- Document text:
● ● ● ● ● ● ●
Much of the current acceleration in that disparity, and the increasing third world hunger that results from it, is a direct bi-product of the ill-advised and misleadingly-promoted bio-fuel revolution in the industrialized world. Several studies by economists at the World Bank and elsewhere suggest that the number of food-insecure people in the world rises by over 16 million for every percentage increase in the real prices of staple foods. That means, they suggest, that 1.2 billion people could be chronically hungry by 2025.[1] But those numbers are extremely conservative.

Agro/bio-fuels have become profitable because of rising oil prices and massive government subsidies and a lot of distorted pricing for different forms of energy. It is estimated that, even with the subsidies, bio-fuels could not be competitive at oil prices below $30.00/bbl. But, says the article How Biofuels Could Starve the Poor by C. Ford Runge and Benjamin Senauer, "If oil prices remain high -- which is likely -- the people most vulnerable to the price hikes brought on by the biofuel boom will be those in countries that both suffer food deficits and import petroleum. The risk extends to a large part of the developing world: in 2005, according to the UN Food and Agriculture Organization, most of the 82 low-income countries with food deficits were also net oil importers. ..... In late 2006, the price of tortilla flour in Mexico, which gets 80 percent of its corn imports from the United States, doubled thanks partly to a rise in U.S. corn prices from $2.80 to $4.20 a bushel."[1] Much of the impact on the poorest countries will be more than just price but also the availability of food aid. As Thalif Deen points out in his article Food to Biofuels a "Recipe for Disaster", "Since Washington donates the majority of its food aid in-kind (direct transfers of food commodities), increased biofuel production on American farmland will invariably affect levels of U.S. food aid contributions," Mittal added. Already, the amount of corn contributed as food aid has been steadily sinking and as more farmland is devoted to biofuels, U.S. food aid contributions are predicted to drop further, she warned."[2]

World grain prices (grain is the most basic of those basic foods) rose 100% over this past 12 months alone.[15] Looking very conservatively at a broader basket of grains and seeds, and minimizing the impact of bio-fuels, global corn prices will increase by a further 20 percent by 2010 and 41 percent by 2020. The prices of oilseeds, including soybeans, rapeseeds (canola), and sunflower seeds, are projected to rise by 26 percent by 2010 and 76 percent by 2020, and wheat prices by 11 percent by 2010 and 30 percent by 2020. In the poorest parts of sub-Saharan Africa, Asia, and Latin America, where cassava (also known as manioc) is, most importantly, a staple of last resort for 200-million of the poorest of the poor, if it is used to produce bio-fuels (it is "of interest" because it has a high sugar/starch content) its price is expected to increase by 33 percent by 2010 and 135 percent by 2020.[1] The International Food Policy Research Institute has estimated that the price of basic food staples will increase in real terms by 20-33 percent by the year 2010 and 26-135 percent by the year 2020. That will have a tremendous impact on the caloric intake of the poorest in the third world. They estimate that even now 824 million people continue to go hungry.[16] If basic food prices increase by 135% by 2020 that would place 2-3 billion additional people in the food-insecure category, most of the underdeveloped and developing world. At the same time it will have a significant ramp-up effect on that statistic of 40,000 nutrition related deaths per day.
● ● ● ● ● ● ●
- Exercise instructions:
a) In the passage on biofuels and world food prices, by what percentage did world grain prices rise over the past 12 months?
b) Pick up the passage on biofuels and world food prices after its final sentence and carry it forward.

- Stored data:
● ● ● ● ● ● ●
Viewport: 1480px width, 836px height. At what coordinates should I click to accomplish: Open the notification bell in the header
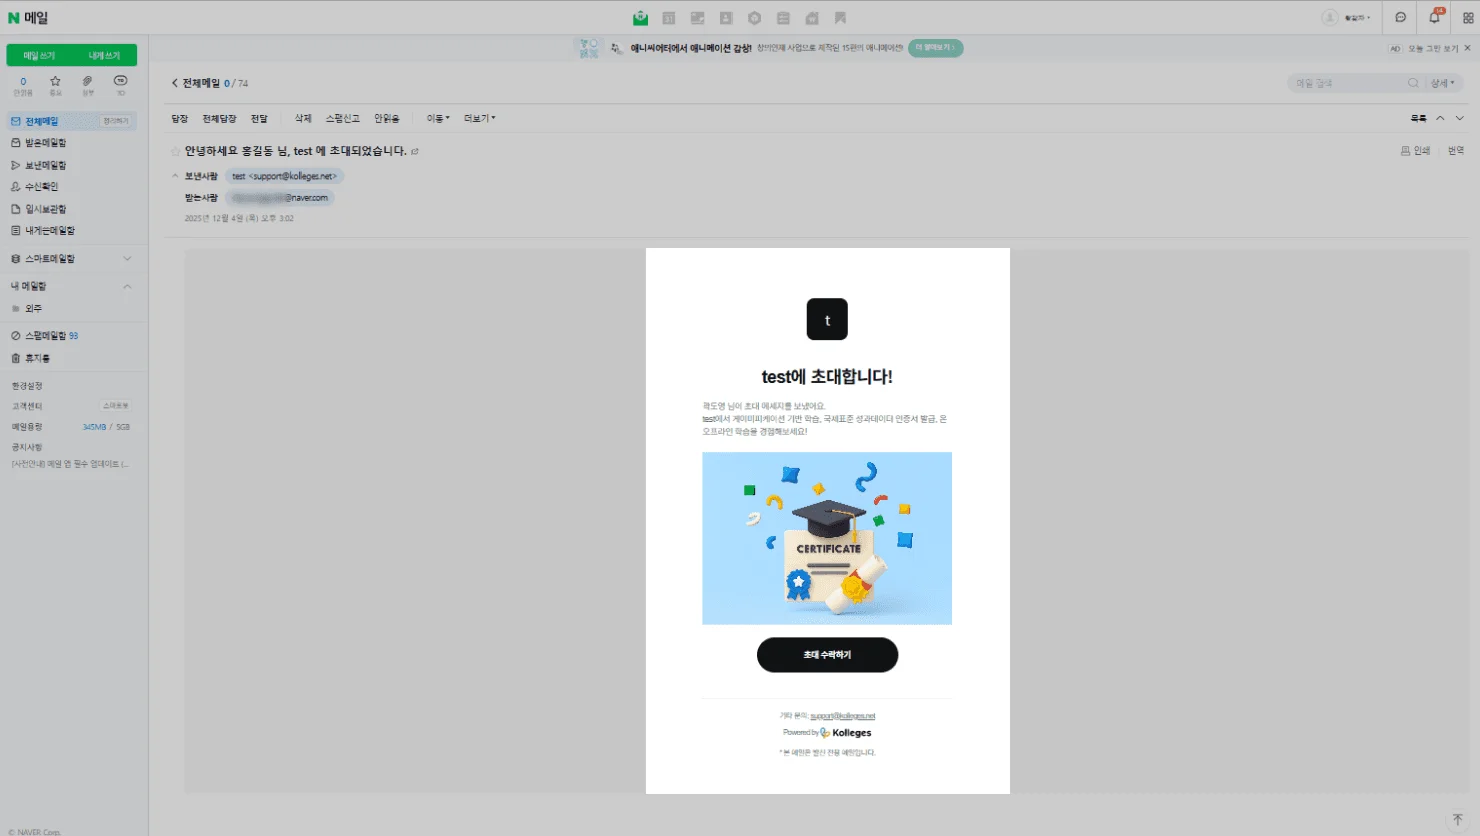pos(1434,18)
● ● ● ● ● ● ●
- Per-task outputs:
a) 100%

b)
There were 110 ethanol refineries in operation in the United States at the end of 2006, according to the Renewable Fuels Association. Many were being expanded, and another 73 were under construction.[1] But America is not alone in the frantic pursuit of bio-fuels. It seems to be being seized on by every government and trading block in the world. In 2005, the European Union produced 890 million gallons of biodiesel, over 80 percent of the world's total. The EU's Common Agricultural Policy also promotes the production of ethanol from a combination of sugar beets and wheat. Brazil has mandated that all diesel contain two percent biodiesel by 2008 and five percent biodiesel by 2013.[1] This all appears to be wrapped up in a recognition of (but not an admission to) peak oil and soon-to-be declining global oil reserves. And, of course, those developing countries (can you spell "China" or "India"?) are to blame. According to the U.S. Energy Information Administration's latest laughable projections, global energy consumption will rise by 71 percent between 2003 and 2030, with demand from developing countries, notably China and India, surpassing that from members of the OECD (Organization for Economic Cooperation and Development) by 2015.[1]

Bio-fuels are rapidly turning into the latest golden goose for wealthy agro-business firms, like Cargill and ADM (nearly half of ADM's profits have come from products that the U.S. government has either subsidized or protected), and energy companies alike. In 2006, ADM was the largest producer of ethanol in the United States: producing more than 1.07 billion gallons. Despite huge profits for those involved in bio-fuel production, the U.S. government continues to heavily subsidize both corn farmers and ethanol producers. Direct corn subsidies equaled $8.9 billion in 2005. And the federal government already grants ethanol blenders a tax allowance of 51 cents per gallon of ethanol they make, and many states pay out additional subsidies. In addition, most ethanol currently imported into the United States carries a 54-cents-per-gallon tariff, partly because cheaper ethanol from countries such as Brazil threatens "poor" U.S. producers like ADM. It, of course, has nothing to do with the fact that sugar-cane ethanol has a marginal positive EROEI while corn-based ethanol has a negative EROEI. Cellulosic ethanol would have an even better EROEI except for the high transportation costs involved if the wood products came from wild stands of trees and not wood plantations. Despite already high government subsidies, Congress is considering lavishing more money on primarily corn-based biofuels. Legislation related to the 2007 farm bill introduced by Representative Ron Kind (D-Wis.) calls for raising loan guarantees for ethanol producers from $200 million to $2 billion.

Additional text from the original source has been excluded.